Tasks -
a) In the text on nanoparticles for repairing genes in blood stem cells, what are the nanoparticles made of?
b) Quote the part of the nanoparticle gene-repair text starting at "The nanoparticles will" and ending at "types and tissues.".

Passage provided -
━━━━━━━━━━

Using nanoparticles to repair genes in blood stem cells
NANOCAST 1 and 2, in which Erasmus MC, LUMC and Harbour Antibodies join forces, aims to develop an efficient delivery method for the systemic administration of CRISPR genome editing components to blood stem cells.
CRISPR genome editing technology has great potential to cure a large variety of human diseases, including those of the blood forming system. Most of these diseases still have a great unmet medical need. For example, each year ~300,000 patients with sickle cell disease are born, with limited treatment options. To develop much needed cures for hereditary blood diseases, the CRISPR genome editing system can be employed to repair genes in blood stem cells. To date, in vivo editing of this rare cell population remains a challenge.
NANOCAST will combine advances in nanotechnology and biochemistry to develop targeted in vivo gene repair for the treatment of blood diseases. The approach is based on nanoparticles made of poly(lactic-co-glycolic acid) and lipid-polyethylene glycol. CRISPR guide-RNAs with proven therapeutic effects and Cas9 endonuclease (Erasmus MC) will be encapsulated in these biodegradable nanoparticles (LUMC) and guided by novel state-of-the-art antibodies (Harbour Antibodies) to blood stem cells in the bone marrow.
The nanoparticles will improve the stability and delivery of the genome editing components and allow long-term storage, while the antibodies ensure targeting to blood stem cells. These are key factors to facilitate curative genetic therapy in the clinic at greatly reduced costs. The targeting moieties and guide-RNAs can be easily adjusted to target a large variety of diseases in distinct cell types and tissues.

━━━━━━━━━━

Extracted records -

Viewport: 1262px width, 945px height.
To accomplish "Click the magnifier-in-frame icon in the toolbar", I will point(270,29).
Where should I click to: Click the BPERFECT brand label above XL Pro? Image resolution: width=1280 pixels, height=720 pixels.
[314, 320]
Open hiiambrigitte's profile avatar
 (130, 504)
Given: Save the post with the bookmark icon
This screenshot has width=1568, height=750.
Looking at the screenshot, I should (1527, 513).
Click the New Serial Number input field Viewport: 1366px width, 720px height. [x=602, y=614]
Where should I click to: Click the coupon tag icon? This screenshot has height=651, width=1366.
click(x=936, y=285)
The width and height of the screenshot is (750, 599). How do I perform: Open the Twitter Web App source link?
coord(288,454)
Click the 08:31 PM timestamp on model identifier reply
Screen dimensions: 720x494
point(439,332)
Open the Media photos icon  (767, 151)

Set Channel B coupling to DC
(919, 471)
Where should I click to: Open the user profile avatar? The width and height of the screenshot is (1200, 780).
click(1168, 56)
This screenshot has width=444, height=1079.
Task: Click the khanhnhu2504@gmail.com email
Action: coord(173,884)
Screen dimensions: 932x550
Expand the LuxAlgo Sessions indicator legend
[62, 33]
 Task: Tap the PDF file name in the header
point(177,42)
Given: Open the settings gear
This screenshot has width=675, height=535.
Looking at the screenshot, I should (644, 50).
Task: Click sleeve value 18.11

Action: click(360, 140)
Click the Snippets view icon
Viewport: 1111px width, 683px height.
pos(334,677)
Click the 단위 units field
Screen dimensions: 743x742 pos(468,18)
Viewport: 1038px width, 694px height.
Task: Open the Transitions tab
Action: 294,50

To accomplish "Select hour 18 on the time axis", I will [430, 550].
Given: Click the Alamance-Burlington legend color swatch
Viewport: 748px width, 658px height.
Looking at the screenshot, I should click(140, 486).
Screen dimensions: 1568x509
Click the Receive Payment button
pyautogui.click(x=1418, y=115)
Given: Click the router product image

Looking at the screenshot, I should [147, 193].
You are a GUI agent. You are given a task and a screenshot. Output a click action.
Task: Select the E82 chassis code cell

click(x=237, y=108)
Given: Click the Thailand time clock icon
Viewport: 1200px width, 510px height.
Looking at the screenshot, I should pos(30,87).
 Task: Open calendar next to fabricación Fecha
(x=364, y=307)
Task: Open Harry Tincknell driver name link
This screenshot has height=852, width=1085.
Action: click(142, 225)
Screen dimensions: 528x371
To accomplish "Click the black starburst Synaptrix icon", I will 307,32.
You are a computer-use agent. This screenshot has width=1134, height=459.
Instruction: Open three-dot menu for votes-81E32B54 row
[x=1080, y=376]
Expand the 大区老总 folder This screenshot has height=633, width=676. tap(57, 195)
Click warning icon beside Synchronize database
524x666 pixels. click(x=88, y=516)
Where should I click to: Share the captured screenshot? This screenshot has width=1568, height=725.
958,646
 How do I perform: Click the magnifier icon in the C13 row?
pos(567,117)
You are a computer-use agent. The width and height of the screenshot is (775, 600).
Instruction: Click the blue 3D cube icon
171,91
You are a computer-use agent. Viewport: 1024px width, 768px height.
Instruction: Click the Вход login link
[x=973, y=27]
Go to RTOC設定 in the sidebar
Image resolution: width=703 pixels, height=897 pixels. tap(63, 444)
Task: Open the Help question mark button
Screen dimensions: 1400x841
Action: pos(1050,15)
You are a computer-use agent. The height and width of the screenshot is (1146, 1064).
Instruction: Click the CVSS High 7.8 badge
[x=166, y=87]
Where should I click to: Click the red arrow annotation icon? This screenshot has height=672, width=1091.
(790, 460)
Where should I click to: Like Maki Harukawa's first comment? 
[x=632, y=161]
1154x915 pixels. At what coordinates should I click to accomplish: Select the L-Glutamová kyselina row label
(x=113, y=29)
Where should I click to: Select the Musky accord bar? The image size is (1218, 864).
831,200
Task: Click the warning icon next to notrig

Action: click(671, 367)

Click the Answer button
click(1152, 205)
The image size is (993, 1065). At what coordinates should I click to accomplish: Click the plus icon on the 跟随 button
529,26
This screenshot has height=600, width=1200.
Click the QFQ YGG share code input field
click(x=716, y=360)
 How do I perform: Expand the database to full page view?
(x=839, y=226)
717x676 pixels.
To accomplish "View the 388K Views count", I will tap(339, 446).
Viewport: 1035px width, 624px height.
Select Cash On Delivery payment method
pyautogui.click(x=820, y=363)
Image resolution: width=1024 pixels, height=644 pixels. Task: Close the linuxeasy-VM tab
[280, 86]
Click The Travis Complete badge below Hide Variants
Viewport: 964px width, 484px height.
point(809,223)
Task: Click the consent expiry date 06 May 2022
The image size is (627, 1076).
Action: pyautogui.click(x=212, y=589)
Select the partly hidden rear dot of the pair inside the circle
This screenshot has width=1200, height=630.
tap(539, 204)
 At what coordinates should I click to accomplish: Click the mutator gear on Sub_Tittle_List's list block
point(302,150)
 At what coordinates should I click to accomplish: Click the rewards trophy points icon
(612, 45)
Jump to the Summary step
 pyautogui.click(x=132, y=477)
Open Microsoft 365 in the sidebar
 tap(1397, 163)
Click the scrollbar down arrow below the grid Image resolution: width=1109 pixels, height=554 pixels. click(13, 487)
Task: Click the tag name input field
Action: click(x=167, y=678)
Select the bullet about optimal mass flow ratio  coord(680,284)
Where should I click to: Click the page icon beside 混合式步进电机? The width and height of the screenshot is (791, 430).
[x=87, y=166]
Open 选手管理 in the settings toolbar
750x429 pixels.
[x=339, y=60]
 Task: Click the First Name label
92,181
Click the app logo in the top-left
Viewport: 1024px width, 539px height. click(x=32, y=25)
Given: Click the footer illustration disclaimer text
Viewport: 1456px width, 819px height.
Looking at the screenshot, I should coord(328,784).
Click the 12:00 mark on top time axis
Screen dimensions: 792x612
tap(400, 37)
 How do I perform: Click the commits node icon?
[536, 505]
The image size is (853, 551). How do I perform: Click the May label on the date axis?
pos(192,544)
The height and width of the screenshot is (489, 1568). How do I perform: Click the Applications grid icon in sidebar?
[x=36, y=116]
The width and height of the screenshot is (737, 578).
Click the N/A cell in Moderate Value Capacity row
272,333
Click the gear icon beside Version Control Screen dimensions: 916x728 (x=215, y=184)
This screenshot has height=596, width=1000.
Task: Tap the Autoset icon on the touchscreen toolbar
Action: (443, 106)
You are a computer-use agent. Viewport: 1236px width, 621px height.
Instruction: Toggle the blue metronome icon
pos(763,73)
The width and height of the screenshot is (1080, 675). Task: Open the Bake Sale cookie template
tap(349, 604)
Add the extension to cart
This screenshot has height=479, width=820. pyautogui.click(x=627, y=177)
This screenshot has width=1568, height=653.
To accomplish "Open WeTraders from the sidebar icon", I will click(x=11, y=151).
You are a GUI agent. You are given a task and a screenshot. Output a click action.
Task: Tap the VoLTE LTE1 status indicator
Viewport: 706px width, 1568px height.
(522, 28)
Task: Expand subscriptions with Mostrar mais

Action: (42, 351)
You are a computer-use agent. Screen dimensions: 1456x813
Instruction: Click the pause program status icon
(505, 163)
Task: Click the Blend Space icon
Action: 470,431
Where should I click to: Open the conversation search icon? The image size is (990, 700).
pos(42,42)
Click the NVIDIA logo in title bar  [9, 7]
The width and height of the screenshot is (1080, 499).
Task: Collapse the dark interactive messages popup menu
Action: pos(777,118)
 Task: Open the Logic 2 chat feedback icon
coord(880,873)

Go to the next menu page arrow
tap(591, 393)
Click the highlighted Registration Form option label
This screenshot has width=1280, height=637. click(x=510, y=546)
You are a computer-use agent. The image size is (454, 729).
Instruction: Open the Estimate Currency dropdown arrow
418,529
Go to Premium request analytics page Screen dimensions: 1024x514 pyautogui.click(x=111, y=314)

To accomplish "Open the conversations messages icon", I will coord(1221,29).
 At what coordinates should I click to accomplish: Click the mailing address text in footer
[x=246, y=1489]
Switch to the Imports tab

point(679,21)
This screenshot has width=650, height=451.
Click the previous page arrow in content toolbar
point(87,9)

━━━━━━━━━━

Answers to the tasks -
a) Poly(lactic-co-glycolic acid) and lipid-polyethylene glycol.

b)
The nanoparticles will improve the stability and delivery of the genome editing components and allow long-term storage, while the antibodies ensure targeting to blood stem cells. These are key factors to facilitate curative genetic therapy in the clinic at greatly reduced costs. The targeting moieties and guide-RNAs can be easily adjusted to target a large variety of diseases in distinct cell types and tissues.